Five essential knots every crafter should know

When you open your first macramé kit, the knotting guide can feel overwhelming. Here's the truth: most macramé projects use only four or five knots, and you can learn all of them in a single sitting.

1. The Lark’s Head Knot

This is how almost every macramé project begins — it's how you attach your cord to a dowel or ring. Fold a length of cord in half, loop it over the dowel from front to back, and pull the tails through the loop. Done.

2. The Square Knot

The square knot is the workhorse of macramé. Made with four strands: two outer working cords and two inner filler cords. Cross the left cord over the fillers, pass the right cord behind, bring it up through the loop. Then reverse. One complete square knot.

3. The Half Hitch

A half hitch is simply looping one cord around another and pulling it through. Chaining half hitches creates elegant diagonal and horizontal lines. A double half hitch is the standard.

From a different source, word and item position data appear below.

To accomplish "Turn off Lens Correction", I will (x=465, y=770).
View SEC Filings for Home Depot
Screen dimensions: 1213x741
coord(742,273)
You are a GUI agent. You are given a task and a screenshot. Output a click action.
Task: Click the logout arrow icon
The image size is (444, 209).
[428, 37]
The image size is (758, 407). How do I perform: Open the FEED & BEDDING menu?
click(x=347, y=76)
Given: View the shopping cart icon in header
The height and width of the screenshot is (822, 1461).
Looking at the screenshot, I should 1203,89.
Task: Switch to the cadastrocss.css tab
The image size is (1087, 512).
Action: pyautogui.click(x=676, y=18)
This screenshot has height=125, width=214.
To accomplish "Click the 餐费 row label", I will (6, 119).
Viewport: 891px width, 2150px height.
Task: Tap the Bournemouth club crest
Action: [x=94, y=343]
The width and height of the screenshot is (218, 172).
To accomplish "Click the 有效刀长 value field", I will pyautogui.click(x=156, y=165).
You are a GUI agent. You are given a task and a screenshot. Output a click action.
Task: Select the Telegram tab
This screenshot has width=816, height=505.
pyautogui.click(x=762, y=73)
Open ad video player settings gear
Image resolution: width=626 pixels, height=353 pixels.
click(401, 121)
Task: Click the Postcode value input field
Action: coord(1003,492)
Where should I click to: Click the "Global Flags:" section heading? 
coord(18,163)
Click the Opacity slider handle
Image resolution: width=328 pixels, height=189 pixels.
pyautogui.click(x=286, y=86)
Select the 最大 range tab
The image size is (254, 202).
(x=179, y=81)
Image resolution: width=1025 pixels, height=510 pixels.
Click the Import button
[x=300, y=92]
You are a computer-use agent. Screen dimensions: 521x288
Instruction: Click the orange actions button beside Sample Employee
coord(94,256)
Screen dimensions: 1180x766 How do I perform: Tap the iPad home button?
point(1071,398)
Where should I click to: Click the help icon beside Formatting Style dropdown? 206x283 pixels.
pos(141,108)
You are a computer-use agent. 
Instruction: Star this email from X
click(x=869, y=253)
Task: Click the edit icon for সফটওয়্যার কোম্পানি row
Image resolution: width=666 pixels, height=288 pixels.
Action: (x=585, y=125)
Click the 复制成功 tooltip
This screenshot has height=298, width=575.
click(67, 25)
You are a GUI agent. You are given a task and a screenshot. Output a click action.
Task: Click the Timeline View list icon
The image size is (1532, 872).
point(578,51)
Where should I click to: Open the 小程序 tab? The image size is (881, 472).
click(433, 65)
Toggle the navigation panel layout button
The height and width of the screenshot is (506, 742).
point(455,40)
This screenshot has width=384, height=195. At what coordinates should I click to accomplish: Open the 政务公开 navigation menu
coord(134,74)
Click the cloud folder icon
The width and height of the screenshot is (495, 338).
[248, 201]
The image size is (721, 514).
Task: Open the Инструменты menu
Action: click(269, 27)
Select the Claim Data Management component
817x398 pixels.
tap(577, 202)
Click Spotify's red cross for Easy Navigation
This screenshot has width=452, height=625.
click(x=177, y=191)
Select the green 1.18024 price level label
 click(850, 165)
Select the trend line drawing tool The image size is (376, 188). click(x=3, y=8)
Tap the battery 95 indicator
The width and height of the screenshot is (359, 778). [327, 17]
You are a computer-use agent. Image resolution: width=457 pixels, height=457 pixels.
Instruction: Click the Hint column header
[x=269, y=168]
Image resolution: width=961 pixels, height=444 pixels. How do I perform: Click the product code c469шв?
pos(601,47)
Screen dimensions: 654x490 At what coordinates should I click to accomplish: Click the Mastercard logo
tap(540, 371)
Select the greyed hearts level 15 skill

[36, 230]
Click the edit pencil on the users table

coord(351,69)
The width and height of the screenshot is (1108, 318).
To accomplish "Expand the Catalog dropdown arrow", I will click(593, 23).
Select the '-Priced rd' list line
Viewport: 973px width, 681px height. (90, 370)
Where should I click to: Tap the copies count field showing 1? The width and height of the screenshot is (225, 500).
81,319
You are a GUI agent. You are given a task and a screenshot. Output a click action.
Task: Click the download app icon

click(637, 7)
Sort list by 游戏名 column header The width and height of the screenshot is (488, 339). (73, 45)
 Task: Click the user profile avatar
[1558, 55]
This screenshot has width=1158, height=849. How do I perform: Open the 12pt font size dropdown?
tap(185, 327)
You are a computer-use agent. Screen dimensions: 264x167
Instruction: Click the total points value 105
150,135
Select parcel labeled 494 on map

4. The Spiral / Half Square Knot

If you make only the first half of a square knot repeatedly — always from the same side — your work will naturally twist into a beautiful spiral. This creates the twisted columns you'll recognise from plant hangers.

5. The Overhand Knot

You already know this one. In macramé it's used deliberately as a design element: to create fringe, to space sections, or to finish off a piece neatly. Done in groups, overhand knots create beautiful textural effects.